THE PROBLEM: Starting at the first line and ending at the last, reproduce the records below exactly.

(SUPPLIED DATA)

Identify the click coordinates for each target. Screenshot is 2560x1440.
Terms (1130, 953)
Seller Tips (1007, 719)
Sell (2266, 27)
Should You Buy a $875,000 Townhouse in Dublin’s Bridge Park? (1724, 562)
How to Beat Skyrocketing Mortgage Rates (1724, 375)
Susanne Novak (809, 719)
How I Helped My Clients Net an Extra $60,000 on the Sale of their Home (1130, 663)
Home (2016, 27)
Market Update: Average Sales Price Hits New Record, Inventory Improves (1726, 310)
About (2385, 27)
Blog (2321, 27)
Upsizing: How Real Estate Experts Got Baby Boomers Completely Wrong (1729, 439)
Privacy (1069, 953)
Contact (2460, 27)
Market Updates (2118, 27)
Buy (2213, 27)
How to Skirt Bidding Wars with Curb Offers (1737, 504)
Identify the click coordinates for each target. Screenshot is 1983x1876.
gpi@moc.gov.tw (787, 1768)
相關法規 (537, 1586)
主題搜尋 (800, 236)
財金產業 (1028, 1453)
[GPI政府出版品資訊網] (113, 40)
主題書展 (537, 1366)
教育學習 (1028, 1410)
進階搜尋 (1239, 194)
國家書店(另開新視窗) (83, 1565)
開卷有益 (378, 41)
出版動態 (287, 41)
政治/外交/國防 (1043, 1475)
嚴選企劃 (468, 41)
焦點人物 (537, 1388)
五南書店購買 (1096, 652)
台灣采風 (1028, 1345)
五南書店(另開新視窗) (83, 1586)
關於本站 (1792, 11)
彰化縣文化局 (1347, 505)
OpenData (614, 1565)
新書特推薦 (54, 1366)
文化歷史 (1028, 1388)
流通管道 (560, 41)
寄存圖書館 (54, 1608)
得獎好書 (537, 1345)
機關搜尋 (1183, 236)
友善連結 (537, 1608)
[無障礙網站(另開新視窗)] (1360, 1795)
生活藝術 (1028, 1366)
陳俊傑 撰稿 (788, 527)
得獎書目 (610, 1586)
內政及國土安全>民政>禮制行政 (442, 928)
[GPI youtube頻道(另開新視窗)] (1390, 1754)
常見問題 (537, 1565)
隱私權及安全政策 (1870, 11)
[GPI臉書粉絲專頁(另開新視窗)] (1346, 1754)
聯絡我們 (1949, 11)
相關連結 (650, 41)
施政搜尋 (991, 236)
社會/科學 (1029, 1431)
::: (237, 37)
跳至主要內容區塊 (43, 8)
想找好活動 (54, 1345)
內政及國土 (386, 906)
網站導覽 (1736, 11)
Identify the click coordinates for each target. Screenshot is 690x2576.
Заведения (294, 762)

(End SUPPLIED DATA)

ANSWER TO THIS TASK:
Identify the click coordinates for each target. Screenshot is 2560x1440.
Terms (1130, 953)
Seller Tips (1007, 719)
Sell (2266, 27)
Should You Buy a $875,000 Townhouse in Dublin’s Bridge Park? (1724, 562)
How to Beat Skyrocketing Mortgage Rates (1724, 375)
Susanne Novak (809, 719)
How I Helped My Clients Net an Extra $60,000 on the Sale of their Home (1130, 663)
Home (2016, 27)
Market Update: Average Sales Price Hits New Record, Inventory Improves (1726, 310)
About (2385, 27)
Blog (2321, 27)
Upsizing: How Real Estate Experts Got Baby Boomers Completely Wrong (1729, 439)
Privacy (1069, 953)
Contact (2460, 27)
Market Updates (2118, 27)
Buy (2213, 27)
How to Skirt Bidding Wars with Curb Offers (1737, 504)
Identify the click coordinates for each target. Screenshot is 1983x1876.
gpi@moc.gov.tw (787, 1768)
相關法規 (537, 1586)
主題搜尋 (800, 236)
財金產業 (1028, 1453)
[GPI政府出版品資訊網] (113, 40)
主題書展 (537, 1366)
教育學習 (1028, 1410)
進階搜尋 (1239, 194)
國家書店(另開新視窗) (83, 1565)
開卷有益 (378, 41)
出版動態 (287, 41)
政治/外交/國防 (1043, 1475)
嚴選企劃 (468, 41)
焦點人物 (537, 1388)
五南書店購買 (1096, 652)
台灣采風 (1028, 1345)
五南書店(另開新視窗) (83, 1586)
關於本站 (1792, 11)
彰化縣文化局 (1347, 505)
OpenData (614, 1565)
新書特推薦 (54, 1366)
文化歷史 (1028, 1388)
流通管道 (560, 41)
寄存圖書館 (54, 1608)
得獎好書 (537, 1345)
機關搜尋 (1183, 236)
友善連結 (537, 1608)
[無障礙網站(另開新視窗)] (1360, 1795)
生活藝術 (1028, 1366)
陳俊傑 撰稿 (788, 527)
得獎書目 (610, 1586)
內政及國土安全>民政>禮制行政 (442, 928)
[GPI youtube頻道(另開新視窗)] (1390, 1754)
常見問題 (537, 1565)
隱私權及安全政策 (1870, 11)
[GPI臉書粉絲專頁(另開新視窗)] (1346, 1754)
聯絡我們 (1949, 11)
相關連結 (650, 41)
施政搜尋 (991, 236)
社會/科學 (1029, 1431)
::: (237, 37)
跳至主要內容區塊 (43, 8)
想找好活動 (54, 1345)
內政及國土 (386, 906)
網站導覽 (1736, 11)
Identify the click coordinates for each target. Screenshot is 690x2576.
Заведения (294, 762)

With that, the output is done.